*** Opening GIVEN TEXT ***
By their heyday in the late 1970s and 1980s, malls had established themselves as dominant retail hubs, and for developers, they seemed like a never-ending source of income. In communities that already had “their” malls, new ones were built to compete with them: bigger, more upscale, or just different. Even though the popularity of malls would continue well through the 1990s, this competition was the first factor that led to the cascade of closures that followed. There were too many, cannibalizing each other’s customers. Novelty meant that when one mall became dated or, sometimes, viewed as dangerous—often through white shoppers’ perception of nonwhite shoppers and the stores that served them—there was another one to go to instead. A single police incident could turn away scores of patrons for years.
*** Closing GIVEN TEXT ***
WHAT YOU HAVE TO DO
What might follow the last sentence of the passage on the decline of shopping malls? Carry the passage on from there. The records that come next are separate material with no connection to the passage on shopping malls.
*** Opening DATA SECTION ***
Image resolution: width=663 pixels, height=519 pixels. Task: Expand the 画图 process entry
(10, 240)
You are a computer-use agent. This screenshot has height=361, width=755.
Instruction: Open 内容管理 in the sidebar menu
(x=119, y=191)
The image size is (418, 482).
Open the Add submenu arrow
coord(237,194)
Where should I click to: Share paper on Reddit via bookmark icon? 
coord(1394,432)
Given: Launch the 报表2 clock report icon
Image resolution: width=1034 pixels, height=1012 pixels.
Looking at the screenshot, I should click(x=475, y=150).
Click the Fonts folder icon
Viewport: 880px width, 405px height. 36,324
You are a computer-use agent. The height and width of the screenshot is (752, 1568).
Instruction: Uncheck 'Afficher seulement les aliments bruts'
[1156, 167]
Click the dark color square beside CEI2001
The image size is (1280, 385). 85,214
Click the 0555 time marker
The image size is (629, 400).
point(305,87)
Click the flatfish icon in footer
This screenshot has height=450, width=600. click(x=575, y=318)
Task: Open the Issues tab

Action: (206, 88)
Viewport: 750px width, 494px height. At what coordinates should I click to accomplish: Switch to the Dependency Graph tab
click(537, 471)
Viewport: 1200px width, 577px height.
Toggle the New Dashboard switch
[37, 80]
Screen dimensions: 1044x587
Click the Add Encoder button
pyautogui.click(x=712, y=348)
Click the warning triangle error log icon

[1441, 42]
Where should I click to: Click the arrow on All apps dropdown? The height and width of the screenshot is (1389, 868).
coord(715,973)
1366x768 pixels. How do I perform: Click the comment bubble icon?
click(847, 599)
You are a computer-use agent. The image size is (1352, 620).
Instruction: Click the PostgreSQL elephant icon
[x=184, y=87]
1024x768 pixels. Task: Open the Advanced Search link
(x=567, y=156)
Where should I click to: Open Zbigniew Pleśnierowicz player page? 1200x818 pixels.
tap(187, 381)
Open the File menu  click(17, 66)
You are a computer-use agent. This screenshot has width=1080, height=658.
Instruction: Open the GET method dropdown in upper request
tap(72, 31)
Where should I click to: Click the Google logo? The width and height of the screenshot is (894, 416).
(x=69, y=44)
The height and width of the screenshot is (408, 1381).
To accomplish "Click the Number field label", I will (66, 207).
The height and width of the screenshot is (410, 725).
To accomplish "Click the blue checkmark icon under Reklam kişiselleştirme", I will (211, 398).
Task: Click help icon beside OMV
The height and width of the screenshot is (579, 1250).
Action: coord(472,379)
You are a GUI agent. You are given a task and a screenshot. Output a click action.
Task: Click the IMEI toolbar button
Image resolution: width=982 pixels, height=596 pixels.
*** Closing DATA SECTION ***
REPLY
The overabundance of suburban malls heralded a subtle but important perceptual shift—by the 2000s, dated and poorly maintained malls were commonplace, and the view of them as sparkling palaces of wonder and delight was fading. It had become trendy to hate them. Department stores were losing the battle for cost-conscious consumers to big box retailers like Walmart, which spread like wildfire through the 1990s. Poor management, obsolete marketing strategies, and unsustainable expansion left retailers like JCPenney and Macy’s at a tremendous strategic disadvantage against bargain stores like TJ Maxx and fashionable (and often freestanding) chains like Target. Leveraged buyouts, a vampiric process where outside investors purchase controlling shares in companies, saddle them with unmanageable debt, and then liquidate them, wiped out mall staples: Sears, Payless ShoeSource, and Toys “R” Us (though all of those recognizable brands have lingered in some diminished fashion).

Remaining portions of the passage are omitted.